The Chattanooga Area Food Bank received a $10,000 grant from the Red Nose Day Fund to fight childhood hunger in Southeast Tennessee during the 2019 fall semester. Funding helped to provide the equivalent of 26,003 meals through the School Mobile Pantry program to children and families at Copper Basin Elementary School in Polk County.
Established in 2014, the School Mobile Pantry Program serves as a component of the Food Bank’s efforts to alleviate childhood hunger and increase access to healthy and nutritious food for families and children. Last year, the program distributed more than 1.5 million pounds of food which helped to provide over 1.3 million meals across the Food Bank’s 20 county service area.

Work instruction A: Rewrite the stretch of the food bank grant text from "The Chattanooga Area" through "county service area.", changing "School Mobile Pantry" to "School Food Pantry".
Work instruction B: Carry on the food bank grant text from its last sentence.

Given information:
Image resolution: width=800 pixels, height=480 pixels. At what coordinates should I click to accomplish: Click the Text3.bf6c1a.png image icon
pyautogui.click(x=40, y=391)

Response area A:
The Chattanooga Area Food Bank received a $10,000 grant from the Red Nose Day Fund to fight childhood hunger in Southeast Tennessee during the 2019 fall semester. Funding helped to provide the equivalent of 26,003 meals through the School Food Pantry program to children and families at Copper Basin Elementary School in Polk County.
Established in 2014, the School Food Pantry Program serves as a component of the Food Bank’s efforts to alleviate childhood hunger and increase access to healthy and nutritious food for families and children. Last year, the program distributed more than 1.5 million pounds of food which helped to provide over 1.3 million meals across the Food Bank’s 20 county service area.

Response area B:
“Thank you to Comic Relief Inc. and The Red Nose Day Fund for being a constant partner in our efforts to fight hunger,” said Mark Hilling, interim president and CEO of the Chattanooga Area Food Bank. “With their help, hundreds of children and families were able to have the security of knowing from where their next meal was coming.”
One in five people overall and more than one in four children could face hunger as a result of the COVID-19 pandemic’s economic impact. To accommodate the increased need caused by COVID-19, the Food Bank added 20 new mobile pantry distributions and expanded the number of families served at existing mobile pantries.